» What to do
Copy the listing lines from the one containing "This screenshot has width=952, height=1270." through the one containing "coord(43,223)", reproducing only that stretch and keeping every character the same.
···
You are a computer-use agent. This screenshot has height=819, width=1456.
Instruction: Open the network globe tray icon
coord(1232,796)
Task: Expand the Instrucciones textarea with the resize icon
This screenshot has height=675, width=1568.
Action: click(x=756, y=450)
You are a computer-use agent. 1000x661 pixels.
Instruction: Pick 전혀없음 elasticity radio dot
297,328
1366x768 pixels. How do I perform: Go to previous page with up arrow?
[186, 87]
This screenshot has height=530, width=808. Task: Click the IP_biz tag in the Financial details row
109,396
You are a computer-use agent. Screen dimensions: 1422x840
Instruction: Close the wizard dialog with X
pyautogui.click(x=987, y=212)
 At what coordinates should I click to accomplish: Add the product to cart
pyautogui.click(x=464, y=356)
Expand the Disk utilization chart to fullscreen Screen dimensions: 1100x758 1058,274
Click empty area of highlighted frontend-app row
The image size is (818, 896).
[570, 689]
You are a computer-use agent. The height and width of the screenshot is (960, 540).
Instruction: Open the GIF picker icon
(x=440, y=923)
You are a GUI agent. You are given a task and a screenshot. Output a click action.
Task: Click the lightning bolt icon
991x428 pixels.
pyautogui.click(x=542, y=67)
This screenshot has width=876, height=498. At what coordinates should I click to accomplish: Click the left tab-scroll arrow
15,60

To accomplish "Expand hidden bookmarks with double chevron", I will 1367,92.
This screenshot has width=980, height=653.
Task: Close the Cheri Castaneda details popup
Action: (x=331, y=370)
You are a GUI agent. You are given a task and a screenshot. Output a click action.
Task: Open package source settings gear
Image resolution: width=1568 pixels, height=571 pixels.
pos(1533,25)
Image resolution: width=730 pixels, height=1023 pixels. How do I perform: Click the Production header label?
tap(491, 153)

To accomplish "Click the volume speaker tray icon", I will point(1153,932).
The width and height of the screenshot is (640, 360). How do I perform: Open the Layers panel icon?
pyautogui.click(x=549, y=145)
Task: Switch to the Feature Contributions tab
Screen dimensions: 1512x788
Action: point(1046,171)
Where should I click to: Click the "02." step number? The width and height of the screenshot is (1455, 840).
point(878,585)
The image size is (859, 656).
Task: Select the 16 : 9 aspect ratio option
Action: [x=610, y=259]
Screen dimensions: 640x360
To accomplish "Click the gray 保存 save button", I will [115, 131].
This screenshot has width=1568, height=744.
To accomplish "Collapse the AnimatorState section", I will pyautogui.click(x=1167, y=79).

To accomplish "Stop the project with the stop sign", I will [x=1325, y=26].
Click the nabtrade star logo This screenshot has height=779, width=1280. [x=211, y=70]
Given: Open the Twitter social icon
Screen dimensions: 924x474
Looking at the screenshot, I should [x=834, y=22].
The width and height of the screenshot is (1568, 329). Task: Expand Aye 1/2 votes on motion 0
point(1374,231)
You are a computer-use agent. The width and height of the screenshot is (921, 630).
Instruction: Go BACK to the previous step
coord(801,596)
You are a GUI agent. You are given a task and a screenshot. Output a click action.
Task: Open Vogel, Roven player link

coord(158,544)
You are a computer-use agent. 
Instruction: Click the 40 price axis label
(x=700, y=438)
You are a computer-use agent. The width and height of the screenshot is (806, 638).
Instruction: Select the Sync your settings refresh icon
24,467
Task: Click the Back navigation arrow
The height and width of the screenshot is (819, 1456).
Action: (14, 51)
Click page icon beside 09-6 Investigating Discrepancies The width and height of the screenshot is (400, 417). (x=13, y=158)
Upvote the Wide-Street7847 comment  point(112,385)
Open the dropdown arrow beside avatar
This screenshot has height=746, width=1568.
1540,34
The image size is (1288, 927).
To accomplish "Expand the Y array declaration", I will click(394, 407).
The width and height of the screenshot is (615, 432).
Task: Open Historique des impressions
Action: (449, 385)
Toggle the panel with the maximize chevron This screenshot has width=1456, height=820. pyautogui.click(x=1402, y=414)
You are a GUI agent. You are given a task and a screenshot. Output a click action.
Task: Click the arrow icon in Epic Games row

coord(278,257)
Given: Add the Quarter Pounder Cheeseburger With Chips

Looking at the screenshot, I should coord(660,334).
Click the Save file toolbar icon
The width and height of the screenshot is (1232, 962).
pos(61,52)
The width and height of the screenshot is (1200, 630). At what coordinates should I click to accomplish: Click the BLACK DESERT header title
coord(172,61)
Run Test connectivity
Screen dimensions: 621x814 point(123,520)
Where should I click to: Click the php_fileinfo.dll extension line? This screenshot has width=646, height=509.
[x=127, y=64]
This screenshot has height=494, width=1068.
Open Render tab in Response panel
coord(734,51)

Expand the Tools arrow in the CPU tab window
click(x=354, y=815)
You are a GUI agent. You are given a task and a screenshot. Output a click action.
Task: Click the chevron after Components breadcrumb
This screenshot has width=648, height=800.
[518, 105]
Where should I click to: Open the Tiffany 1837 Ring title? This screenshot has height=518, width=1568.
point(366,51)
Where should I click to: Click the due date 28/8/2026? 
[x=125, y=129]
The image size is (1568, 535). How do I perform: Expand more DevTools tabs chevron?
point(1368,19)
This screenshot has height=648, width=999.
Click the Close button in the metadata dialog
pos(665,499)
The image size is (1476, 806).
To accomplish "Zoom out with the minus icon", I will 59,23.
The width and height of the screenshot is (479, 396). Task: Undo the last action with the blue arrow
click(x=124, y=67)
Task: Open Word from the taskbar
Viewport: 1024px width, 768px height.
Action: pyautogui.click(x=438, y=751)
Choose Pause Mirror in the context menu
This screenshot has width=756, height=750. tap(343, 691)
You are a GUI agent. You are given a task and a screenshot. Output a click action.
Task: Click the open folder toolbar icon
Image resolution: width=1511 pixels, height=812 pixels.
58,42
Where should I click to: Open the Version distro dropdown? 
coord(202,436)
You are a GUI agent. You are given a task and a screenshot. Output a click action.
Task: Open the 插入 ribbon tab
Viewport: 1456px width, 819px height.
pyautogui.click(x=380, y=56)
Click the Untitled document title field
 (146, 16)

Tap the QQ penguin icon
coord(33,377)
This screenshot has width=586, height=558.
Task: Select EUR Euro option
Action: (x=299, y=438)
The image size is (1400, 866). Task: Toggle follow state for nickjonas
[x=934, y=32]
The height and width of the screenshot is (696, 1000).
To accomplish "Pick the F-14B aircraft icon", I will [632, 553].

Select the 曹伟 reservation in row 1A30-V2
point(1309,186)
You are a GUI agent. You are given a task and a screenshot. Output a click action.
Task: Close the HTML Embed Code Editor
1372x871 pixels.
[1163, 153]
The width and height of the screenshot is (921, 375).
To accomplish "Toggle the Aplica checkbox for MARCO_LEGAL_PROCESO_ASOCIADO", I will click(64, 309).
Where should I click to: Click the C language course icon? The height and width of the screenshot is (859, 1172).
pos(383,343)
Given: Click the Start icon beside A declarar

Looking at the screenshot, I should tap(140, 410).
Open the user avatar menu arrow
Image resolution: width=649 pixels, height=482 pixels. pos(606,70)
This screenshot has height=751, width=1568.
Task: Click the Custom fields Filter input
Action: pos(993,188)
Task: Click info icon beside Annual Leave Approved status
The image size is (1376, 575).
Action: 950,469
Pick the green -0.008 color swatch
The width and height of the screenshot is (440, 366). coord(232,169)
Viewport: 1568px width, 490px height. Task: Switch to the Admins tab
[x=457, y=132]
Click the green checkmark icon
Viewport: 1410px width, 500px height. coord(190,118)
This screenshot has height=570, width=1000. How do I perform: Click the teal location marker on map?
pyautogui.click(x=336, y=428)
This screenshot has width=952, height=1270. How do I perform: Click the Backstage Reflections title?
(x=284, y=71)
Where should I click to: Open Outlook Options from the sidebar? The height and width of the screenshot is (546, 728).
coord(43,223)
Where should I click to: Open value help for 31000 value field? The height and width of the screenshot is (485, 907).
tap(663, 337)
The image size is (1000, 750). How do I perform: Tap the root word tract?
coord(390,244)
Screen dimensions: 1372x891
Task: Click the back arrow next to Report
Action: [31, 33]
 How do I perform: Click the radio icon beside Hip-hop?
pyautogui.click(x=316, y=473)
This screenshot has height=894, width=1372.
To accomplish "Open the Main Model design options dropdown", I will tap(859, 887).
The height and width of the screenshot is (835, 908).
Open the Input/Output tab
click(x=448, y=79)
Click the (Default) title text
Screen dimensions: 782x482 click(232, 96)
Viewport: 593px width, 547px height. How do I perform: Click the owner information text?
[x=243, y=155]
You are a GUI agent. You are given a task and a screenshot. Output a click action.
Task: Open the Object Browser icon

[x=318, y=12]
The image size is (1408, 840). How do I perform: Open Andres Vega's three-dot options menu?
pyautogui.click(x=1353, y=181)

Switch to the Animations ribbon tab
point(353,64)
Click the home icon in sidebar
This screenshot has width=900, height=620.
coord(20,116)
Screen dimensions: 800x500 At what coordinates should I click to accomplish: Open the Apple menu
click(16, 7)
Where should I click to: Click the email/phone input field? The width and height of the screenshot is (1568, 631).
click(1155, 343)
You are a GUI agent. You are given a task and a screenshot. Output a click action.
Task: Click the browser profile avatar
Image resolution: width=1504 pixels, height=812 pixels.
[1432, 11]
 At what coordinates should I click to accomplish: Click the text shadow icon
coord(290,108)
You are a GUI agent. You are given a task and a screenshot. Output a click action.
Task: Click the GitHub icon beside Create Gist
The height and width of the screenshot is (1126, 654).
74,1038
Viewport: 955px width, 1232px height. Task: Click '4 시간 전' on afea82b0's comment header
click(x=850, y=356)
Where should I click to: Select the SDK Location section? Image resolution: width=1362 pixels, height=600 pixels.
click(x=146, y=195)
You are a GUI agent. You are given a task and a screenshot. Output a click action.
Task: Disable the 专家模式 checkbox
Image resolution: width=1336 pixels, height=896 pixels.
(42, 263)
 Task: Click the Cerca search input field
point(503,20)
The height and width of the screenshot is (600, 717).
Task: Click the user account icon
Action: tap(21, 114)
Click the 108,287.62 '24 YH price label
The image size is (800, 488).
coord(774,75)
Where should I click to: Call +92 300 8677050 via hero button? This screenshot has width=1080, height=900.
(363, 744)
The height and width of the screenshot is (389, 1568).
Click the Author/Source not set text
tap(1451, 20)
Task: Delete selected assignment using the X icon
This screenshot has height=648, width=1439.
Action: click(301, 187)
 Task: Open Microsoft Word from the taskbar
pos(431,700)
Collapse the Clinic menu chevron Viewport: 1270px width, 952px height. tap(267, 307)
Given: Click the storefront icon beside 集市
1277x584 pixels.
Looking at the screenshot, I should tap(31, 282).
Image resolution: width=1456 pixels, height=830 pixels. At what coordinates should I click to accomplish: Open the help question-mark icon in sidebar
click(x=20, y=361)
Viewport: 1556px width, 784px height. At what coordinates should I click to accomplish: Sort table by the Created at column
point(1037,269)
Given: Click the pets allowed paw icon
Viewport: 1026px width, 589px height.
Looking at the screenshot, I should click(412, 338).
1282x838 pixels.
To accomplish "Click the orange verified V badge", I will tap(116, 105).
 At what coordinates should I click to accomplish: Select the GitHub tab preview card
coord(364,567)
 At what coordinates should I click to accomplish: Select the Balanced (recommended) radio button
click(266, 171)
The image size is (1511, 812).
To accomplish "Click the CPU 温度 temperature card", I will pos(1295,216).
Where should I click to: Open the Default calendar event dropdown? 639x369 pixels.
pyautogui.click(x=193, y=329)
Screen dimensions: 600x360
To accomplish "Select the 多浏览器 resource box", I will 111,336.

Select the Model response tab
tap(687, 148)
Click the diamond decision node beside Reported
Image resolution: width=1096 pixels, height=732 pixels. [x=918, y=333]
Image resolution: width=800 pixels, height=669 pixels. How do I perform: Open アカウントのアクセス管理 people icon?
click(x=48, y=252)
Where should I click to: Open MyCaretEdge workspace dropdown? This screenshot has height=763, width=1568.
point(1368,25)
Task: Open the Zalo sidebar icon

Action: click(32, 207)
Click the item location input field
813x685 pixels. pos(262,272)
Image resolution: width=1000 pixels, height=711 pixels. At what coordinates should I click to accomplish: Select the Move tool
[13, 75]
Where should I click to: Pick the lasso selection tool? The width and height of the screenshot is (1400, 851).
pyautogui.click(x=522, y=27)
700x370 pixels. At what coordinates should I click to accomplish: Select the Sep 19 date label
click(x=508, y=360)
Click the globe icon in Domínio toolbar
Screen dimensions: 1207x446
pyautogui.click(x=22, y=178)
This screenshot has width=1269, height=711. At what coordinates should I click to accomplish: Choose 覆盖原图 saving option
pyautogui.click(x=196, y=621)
···
» Solved problem
This screenshot has width=952, height=1270. How do I perform: Click the Backstage Reflections title?
(x=284, y=71)
Where should I click to: Open Outlook Options from the sidebar? The height and width of the screenshot is (546, 728).
coord(43,223)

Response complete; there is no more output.